**Task brief**:
All the entries below should be reproduced exactly.

**Saved data entries**:
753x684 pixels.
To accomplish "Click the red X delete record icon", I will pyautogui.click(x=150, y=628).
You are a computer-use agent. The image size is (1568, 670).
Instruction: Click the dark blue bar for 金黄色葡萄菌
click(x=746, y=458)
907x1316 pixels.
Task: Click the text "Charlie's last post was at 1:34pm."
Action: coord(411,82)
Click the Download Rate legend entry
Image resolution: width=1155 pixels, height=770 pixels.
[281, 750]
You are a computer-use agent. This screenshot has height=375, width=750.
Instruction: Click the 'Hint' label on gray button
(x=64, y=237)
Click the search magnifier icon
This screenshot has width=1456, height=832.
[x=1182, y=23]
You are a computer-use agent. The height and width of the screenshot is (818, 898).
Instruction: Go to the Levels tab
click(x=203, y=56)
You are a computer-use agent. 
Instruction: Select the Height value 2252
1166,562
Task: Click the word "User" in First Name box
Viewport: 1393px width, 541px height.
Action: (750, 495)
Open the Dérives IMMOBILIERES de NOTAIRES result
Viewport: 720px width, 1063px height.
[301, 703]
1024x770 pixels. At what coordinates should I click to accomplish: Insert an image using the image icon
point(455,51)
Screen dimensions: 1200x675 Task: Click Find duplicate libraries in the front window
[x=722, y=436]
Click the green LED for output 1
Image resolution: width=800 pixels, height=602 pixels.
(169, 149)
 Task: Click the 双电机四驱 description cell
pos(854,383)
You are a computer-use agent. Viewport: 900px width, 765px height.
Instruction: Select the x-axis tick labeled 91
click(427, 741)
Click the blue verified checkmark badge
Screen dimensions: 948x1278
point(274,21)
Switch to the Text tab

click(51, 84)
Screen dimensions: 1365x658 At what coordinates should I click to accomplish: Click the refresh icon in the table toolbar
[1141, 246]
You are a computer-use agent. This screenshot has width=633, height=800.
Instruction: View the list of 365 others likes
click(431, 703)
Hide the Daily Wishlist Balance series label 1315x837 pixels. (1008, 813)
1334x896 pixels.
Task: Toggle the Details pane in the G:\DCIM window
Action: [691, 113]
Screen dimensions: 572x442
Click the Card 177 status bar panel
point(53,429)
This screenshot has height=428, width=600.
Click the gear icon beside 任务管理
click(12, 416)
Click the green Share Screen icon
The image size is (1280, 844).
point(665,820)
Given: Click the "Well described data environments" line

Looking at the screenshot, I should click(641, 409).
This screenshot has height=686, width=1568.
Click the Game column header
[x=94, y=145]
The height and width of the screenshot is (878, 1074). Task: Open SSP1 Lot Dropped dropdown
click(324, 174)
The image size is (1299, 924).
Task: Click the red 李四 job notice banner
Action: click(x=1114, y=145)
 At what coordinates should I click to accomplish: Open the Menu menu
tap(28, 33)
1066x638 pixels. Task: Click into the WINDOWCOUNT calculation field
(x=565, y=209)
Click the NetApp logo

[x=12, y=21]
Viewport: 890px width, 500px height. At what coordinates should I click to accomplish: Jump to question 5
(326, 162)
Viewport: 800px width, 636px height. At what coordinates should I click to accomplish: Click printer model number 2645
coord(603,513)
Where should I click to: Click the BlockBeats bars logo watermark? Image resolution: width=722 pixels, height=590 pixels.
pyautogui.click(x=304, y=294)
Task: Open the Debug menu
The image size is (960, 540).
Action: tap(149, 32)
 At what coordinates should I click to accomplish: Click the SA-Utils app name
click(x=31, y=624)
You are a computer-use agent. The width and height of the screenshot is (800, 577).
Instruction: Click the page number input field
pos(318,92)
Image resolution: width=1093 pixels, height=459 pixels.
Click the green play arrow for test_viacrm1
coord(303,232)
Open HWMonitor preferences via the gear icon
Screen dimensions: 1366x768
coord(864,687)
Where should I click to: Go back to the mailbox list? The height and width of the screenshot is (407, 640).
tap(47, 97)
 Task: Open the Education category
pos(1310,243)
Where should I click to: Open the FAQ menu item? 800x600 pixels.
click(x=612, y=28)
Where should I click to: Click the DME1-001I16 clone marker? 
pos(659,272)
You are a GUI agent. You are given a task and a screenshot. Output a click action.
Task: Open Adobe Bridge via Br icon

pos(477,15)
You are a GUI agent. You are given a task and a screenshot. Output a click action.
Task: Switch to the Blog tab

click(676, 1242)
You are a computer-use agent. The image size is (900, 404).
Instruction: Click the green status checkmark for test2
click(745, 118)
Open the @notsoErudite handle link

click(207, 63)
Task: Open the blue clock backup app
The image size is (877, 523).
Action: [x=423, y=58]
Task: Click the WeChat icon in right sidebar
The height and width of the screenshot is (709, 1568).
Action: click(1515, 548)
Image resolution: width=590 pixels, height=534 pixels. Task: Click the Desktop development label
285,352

**Exercise output**:
753x684 pixels.
To accomplish "Click the red X delete record icon", I will pyautogui.click(x=150, y=628).
You are a computer-use agent. The image size is (1568, 670).
Instruction: Click the dark blue bar for 金黄色葡萄菌
click(x=746, y=458)
907x1316 pixels.
Task: Click the text "Charlie's last post was at 1:34pm."
Action: coord(411,82)
Click the Download Rate legend entry
Image resolution: width=1155 pixels, height=770 pixels.
[281, 750]
You are a computer-use agent. This screenshot has height=375, width=750.
Instruction: Click the 'Hint' label on gray button
(x=64, y=237)
Click the search magnifier icon
This screenshot has width=1456, height=832.
[x=1182, y=23]
You are a computer-use agent. The height and width of the screenshot is (818, 898).
Instruction: Go to the Levels tab
click(x=203, y=56)
You are a computer-use agent. 
Instruction: Select the Height value 2252
1166,562
Task: Click the word "User" in First Name box
Viewport: 1393px width, 541px height.
Action: (750, 495)
Open the Dérives IMMOBILIERES de NOTAIRES result
Viewport: 720px width, 1063px height.
[301, 703]
1024x770 pixels. At what coordinates should I click to accomplish: Insert an image using the image icon
point(455,51)
Screen dimensions: 1200x675 Task: Click Find duplicate libraries in the front window
[x=722, y=436]
Click the green LED for output 1
Image resolution: width=800 pixels, height=602 pixels.
(169, 149)
 Task: Click the 双电机四驱 description cell
pos(854,383)
You are a computer-use agent. Viewport: 900px width, 765px height.
Instruction: Select the x-axis tick labeled 91
click(427, 741)
Click the blue verified checkmark badge
Screen dimensions: 948x1278
point(274,21)
Switch to the Text tab

click(51, 84)
Screen dimensions: 1365x658 At what coordinates should I click to accomplish: Click the refresh icon in the table toolbar
[1141, 246]
You are a computer-use agent. This screenshot has width=633, height=800.
Instruction: View the list of 365 others likes
click(431, 703)
Hide the Daily Wishlist Balance series label 1315x837 pixels. (1008, 813)
1334x896 pixels.
Task: Toggle the Details pane in the G:\DCIM window
Action: [691, 113]
Screen dimensions: 572x442
Click the Card 177 status bar panel
point(53,429)
This screenshot has height=428, width=600.
Click the gear icon beside 任务管理
click(12, 416)
Click the green Share Screen icon
The image size is (1280, 844).
point(665,820)
Given: Click the "Well described data environments" line

Looking at the screenshot, I should click(641, 409).
This screenshot has height=686, width=1568.
Click the Game column header
[x=94, y=145]
The height and width of the screenshot is (878, 1074). Task: Open SSP1 Lot Dropped dropdown
click(324, 174)
The image size is (1299, 924).
Task: Click the red 李四 job notice banner
Action: click(x=1114, y=145)
 At what coordinates should I click to accomplish: Open the Menu menu
tap(28, 33)
1066x638 pixels. Task: Click into the WINDOWCOUNT calculation field
(x=565, y=209)
Click the NetApp logo

[x=12, y=21]
Viewport: 890px width, 500px height. At what coordinates should I click to accomplish: Jump to question 5
(326, 162)
Viewport: 800px width, 636px height. At what coordinates should I click to accomplish: Click printer model number 2645
coord(603,513)
Where should I click to: Click the BlockBeats bars logo watermark? Image resolution: width=722 pixels, height=590 pixels.
pyautogui.click(x=304, y=294)
Task: Open the Debug menu
The image size is (960, 540).
Action: tap(149, 32)
 At what coordinates should I click to accomplish: Click the SA-Utils app name
click(x=31, y=624)
You are a computer-use agent. The width and height of the screenshot is (800, 577).
Instruction: Click the page number input field
pos(318,92)
Image resolution: width=1093 pixels, height=459 pixels.
Click the green play arrow for test_viacrm1
coord(303,232)
Open HWMonitor preferences via the gear icon
Screen dimensions: 1366x768
coord(864,687)
Where should I click to: Go back to the mailbox list? The height and width of the screenshot is (407, 640).
tap(47, 97)
 Task: Open the Education category
pos(1310,243)
Where should I click to: Open the FAQ menu item? 800x600 pixels.
click(x=612, y=28)
Where should I click to: Click the DME1-001I16 clone marker? 
pos(659,272)
You are a GUI agent. You are given a task and a screenshot. Output a click action.
Task: Open Adobe Bridge via Br icon

pos(477,15)
You are a GUI agent. You are given a task and a screenshot. Output a click action.
Task: Switch to the Blog tab

click(676, 1242)
You are a computer-use agent. The image size is (900, 404).
Instruction: Click the green status checkmark for test2
click(745, 118)
Open the @notsoErudite handle link

click(207, 63)
Task: Open the blue clock backup app
The image size is (877, 523).
Action: [x=423, y=58]
Task: Click the WeChat icon in right sidebar
The height and width of the screenshot is (709, 1568).
Action: click(1515, 548)
Image resolution: width=590 pixels, height=534 pixels. Task: Click the Desktop development label
285,352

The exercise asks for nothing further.